» Material for this task:
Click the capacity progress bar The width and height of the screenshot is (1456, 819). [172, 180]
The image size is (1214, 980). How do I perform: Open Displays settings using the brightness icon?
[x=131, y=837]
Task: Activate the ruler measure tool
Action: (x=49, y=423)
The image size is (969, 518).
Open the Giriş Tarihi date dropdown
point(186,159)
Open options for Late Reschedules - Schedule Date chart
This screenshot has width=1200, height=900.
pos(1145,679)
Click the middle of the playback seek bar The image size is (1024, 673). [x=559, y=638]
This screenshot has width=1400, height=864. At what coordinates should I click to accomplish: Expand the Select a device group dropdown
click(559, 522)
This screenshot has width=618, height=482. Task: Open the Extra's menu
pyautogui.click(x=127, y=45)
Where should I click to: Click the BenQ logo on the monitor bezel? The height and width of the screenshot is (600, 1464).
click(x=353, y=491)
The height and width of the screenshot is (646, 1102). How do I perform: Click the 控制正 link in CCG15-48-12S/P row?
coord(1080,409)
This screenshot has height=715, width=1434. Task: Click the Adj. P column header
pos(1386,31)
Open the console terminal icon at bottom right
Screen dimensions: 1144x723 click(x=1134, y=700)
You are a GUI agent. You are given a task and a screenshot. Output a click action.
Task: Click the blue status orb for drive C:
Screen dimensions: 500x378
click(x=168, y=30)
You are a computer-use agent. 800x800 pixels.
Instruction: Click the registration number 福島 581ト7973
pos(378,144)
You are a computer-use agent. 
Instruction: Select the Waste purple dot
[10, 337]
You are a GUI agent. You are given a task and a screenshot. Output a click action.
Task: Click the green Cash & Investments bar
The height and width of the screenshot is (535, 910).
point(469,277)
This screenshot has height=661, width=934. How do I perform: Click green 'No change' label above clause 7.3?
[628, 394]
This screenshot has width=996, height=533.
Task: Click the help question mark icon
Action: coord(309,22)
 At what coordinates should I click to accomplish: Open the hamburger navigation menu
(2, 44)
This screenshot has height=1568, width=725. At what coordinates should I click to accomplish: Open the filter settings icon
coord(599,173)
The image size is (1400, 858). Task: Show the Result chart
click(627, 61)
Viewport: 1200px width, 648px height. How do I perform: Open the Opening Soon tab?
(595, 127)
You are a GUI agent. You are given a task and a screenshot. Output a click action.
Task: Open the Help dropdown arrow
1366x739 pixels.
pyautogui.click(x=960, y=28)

» Exercise objective: Beginning with the first line above, could you copy every line exactly, up to and including the one with "Task: Click the blue"?

» Output for this exercise:
Click the capacity progress bar The width and height of the screenshot is (1456, 819). [172, 180]
The image size is (1214, 980). How do I perform: Open Displays settings using the brightness icon?
[x=131, y=837]
Task: Activate the ruler measure tool
Action: (x=49, y=423)
The image size is (969, 518).
Open the Giriş Tarihi date dropdown
point(186,159)
Open options for Late Reschedules - Schedule Date chart
This screenshot has width=1200, height=900.
pos(1145,679)
Click the middle of the playback seek bar The image size is (1024, 673). [x=559, y=638]
This screenshot has width=1400, height=864. At what coordinates should I click to accomplish: Expand the Select a device group dropdown
click(559, 522)
This screenshot has width=618, height=482. Task: Open the Extra's menu
pyautogui.click(x=127, y=45)
Where should I click to: Click the BenQ logo on the monitor bezel? The height and width of the screenshot is (600, 1464).
click(x=353, y=491)
The height and width of the screenshot is (646, 1102). How do I perform: Click the 控制正 link in CCG15-48-12S/P row?
coord(1080,409)
This screenshot has height=715, width=1434. Task: Click the Adj. P column header
pos(1386,31)
Open the console terminal icon at bottom right
Screen dimensions: 1144x723 click(x=1134, y=700)
You are a GUI agent. You are given a task and a screenshot. Output a click action.
Task: Click the blue status orb for drive C:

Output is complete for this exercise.